Re: arm64: allmodconfig: BUG: KCSAN: data-race in p9_client_cb / p9_client_rpc
From: Marco Elver
Date: Sat Dec 03 2022 - 11:50:11 EST
On Sat, 3 Dec 2022 at 16:37, Dominique Martinet <asmadeus@xxxxxxxxxxxxx> wrote:
>
> (reply out of order)
>
> Naresh Kamboju wrote on Thu, Dec 01, 2022 at 01:13:25PM +0530:
> > > (You might need to build with at least CONFIG_DEBUG_INFO_REDUCED (or not
> > > reduced), but that is on by default for aarch64)
> >
> > Thanks for the suggestions.
> > The Kconfig is enabled now.
> > CONFIG_DEBUG_INFO_REDUCED=y
>
> It looks enabled in your the config file you linked at, I don't
> understand this remark?
> Did you produce the trace the other day without it and rebuild the
> kernel with it?
> In this case you also have CONFIG_DEBUG_INFO_SPLIT set, so the vmlinux
> file does not contain enough informations to retrieve line numbers or
> types, and in particular addr2line cannot be used on the files you
> provided.
> I've never used split debug infos before, but digging old threads I'm
> not too hopeful unless that changed:
> https://lkml.iu.edu/hypermail/linux/kernel/1711.1/03393.html
> https://sourceware.org/bugzilla/show_bug.cgi?id=22434
>
> (...a test build later, it's still mostly useless...
> normal build
> $ ./scripts/faddr2line vmlinux __schedule+0x314
> __schedule+0x314/0x6c0:
> perf_fetch_caller_regs at include/linux/perf_event.h:1286
> (inlined by) __perf_sw_event_sched at include/linux/perf_event.h:1307
> (inlined by) perf_event_task_sched_out at include/linux/perf_event.h:1347
> (inlined by) prepare_task_switch at kernel/sched/core.c:5053
> (inlined by) context_switch at kernel/sched/core.c:5195
> (inlined by) __schedule at kernel/sched/core.c:6561
>
> split dwarf build
> $ ./scripts/faddr2line vmlinux __schedule+0x314
> aarch64-linux-gnu-addr2line: DWARF error: could not find abbrev number 860923
> __schedule+0x314/0x780:
> aarch64-linux-gnu-addr2line: DWARF error: could not find abbrev number 860923
> __schedule at core.c:?
>
> I'd tend to agree build time/space savings aren't worth the developer
> time.
> )
>
> Anyway, address sanitizer used to have a kasan_symbolize.py script but
> it looks like it got removed as no longer maintained, and I'm not sure
> what's a good tool to just run these logs through nowadays, might want
> to ask other test projects folks what they use...
>
> > > If you still have the vmlinux binary from that build (or if you can
> > > rebuild with the same options), running this text through addr2line
> > > should not take you too long.
> >
> > Please find build artifacts in this link,
> > - config
> > - vmlinux
> > - System.map
> > https://people.linaro.org/~anders.roxell/next-20221130-allmodconfig-arm64-tuxmake-build/
>
> So from the disassembly...
>
> - p9_client_cb+0x84 is right before the wake_up and after the wmb(), so
> I assume we're on writing req->status line 441:
>
> ---
> p9_client_cb(...)
> {
> ...
> smp_wmb();
> req->status = status;
>
> wake_up(&req->wq);
> ---
>
> report is about a write from 2 to 3, this makes sense we're going from
> REQ_STATUS_SENT (2) to REQ_STATUS_RCVD (3).
>
>
> - p9_client_rpc+0x1d0 isn't as simple to pin down as I'm having a hard
> time making sense of the kcsan instrumentations...

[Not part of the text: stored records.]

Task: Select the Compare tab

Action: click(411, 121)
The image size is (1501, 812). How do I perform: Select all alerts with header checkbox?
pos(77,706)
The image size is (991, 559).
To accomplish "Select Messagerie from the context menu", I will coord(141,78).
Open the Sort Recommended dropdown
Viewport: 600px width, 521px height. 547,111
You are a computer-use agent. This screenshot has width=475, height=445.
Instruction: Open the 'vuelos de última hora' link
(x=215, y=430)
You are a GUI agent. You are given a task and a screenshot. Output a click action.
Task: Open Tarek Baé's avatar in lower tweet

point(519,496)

> The report is talking about a READ of 4 bytes at the same address, so
> I'd expect to see an ccess to req->status (and we're likely spot on
> wait_event_killable which checks req->status), but this doesn't seem to
> match up with the assembly: here's the excerpt from disass around 0x1d0
> = 464 (why doesn't gdb provide hex offsets..)
> ---
> 0xffff80000a46e9b8 <+440>: cmn w28, #0x200
> 0xffff80000a46e9bc <+444>: ccmn w28, #0xe, #0x4, ne // ne = any
> 0xffff80000a46e9c0 <+448>: b.eq 0xffff80000a46ecfc <p9_client_rpc+1276> // b.none
> 0xffff80000a46e9c4 <+452>: mov x0, x25
> 0xffff80000a46e9c8 <+456>: bl 0xffff800008543640 <__tsan_write4>
> 0xffff80000a46e9cc <+460>: mov w0, #0x2 // #2
> 0xffff80000a46e9d0 <+464>: str w0, [x21, #88]

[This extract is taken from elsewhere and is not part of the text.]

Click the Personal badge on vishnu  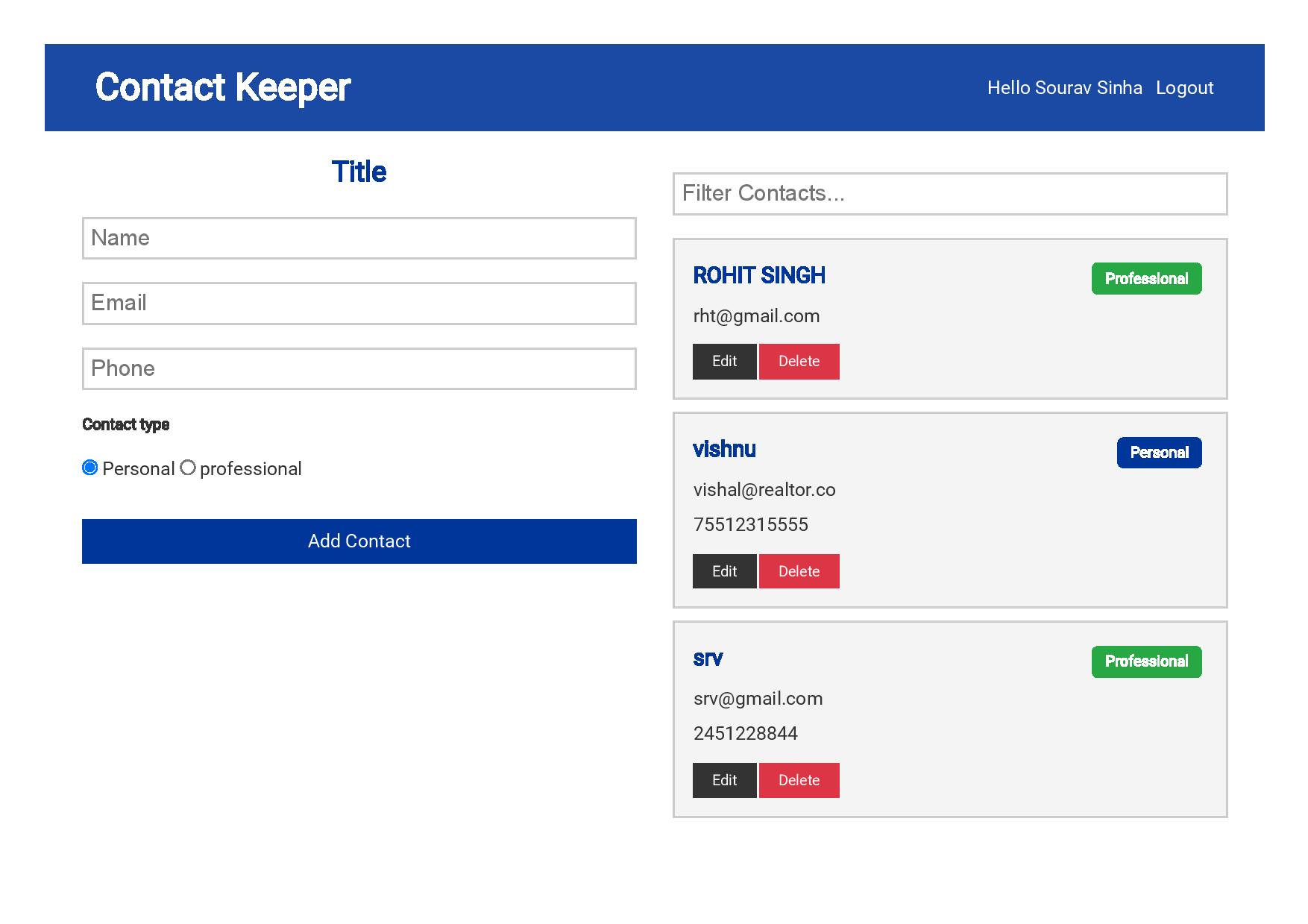pos(1160,453)
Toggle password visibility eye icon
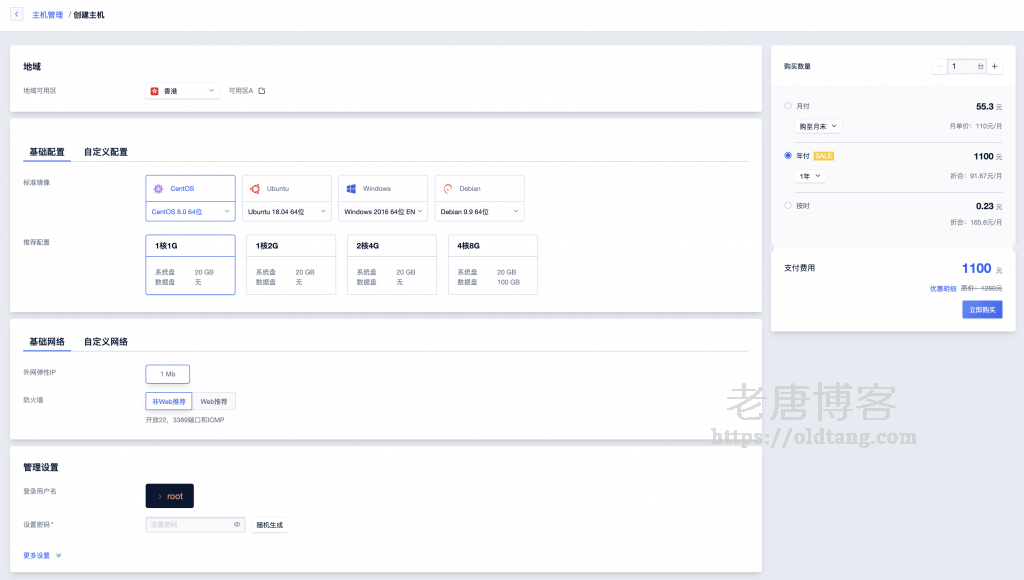 tap(237, 524)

> 0xffff80000a46e9d4 <+468>: b 0xffff80000a46ecfc <p9_client_rpc+1276>
> 0xffff80000a46e9d8 <+472>: mov w27, #0x1 // #1
> 0xffff80000a46e9dc <+476>: mov x0, x23
> 0xffff80000a46e9e0 <+480>: mov w1, #0x2bc // #700
> 0xffff80000a46e9e4 <+484>: bl 0xffff800008192d80 <__might_sleep>
> ---
>
> +464 is a write to x21 (client 'c', from looking at how it is passed
> into x0 for other function calls) at offset 88 (status field according
> to dwarf infos from a rebuild with your config/same sources)
>
> So, err, I'm a bit lost on this side.
> But I can't really find a problem with what KCSAN complains about --
> we are indeed accessing status from two threads without any locks.
> Instead of a lock, we're using a barrier so that:
> - recv thread/cb: writes to req stuff || write to req status
> - p9_client_rpc: reads req status || reads other fields from req
>
> Which has been working well enough (at least, without the barrier things
> blow up quite fast).
>
> So can I'll just consider this a false positive, but if someone knows
> how much one can read into this that'd be appreciated.
The barriers only ensure ordering, but not atomicity of the accesses
themselves (for one, the compiler is well in its right to transform
plain accesses in ways that the concurrent algorithm wasn't designed
for). In this case it looks like it's just missing
READ_ONCE()/WRITE_ONCE().
A (relatively) quick primer on the kernel's memory model and
where/what/how we need to "mark" accesses:
https://git.kernel.org/pub/scm/linux/kernel/git/torvalds/linux.git/tree/tools/memory-model/Documentation/access-marking.txt
Thanks,
-- Marco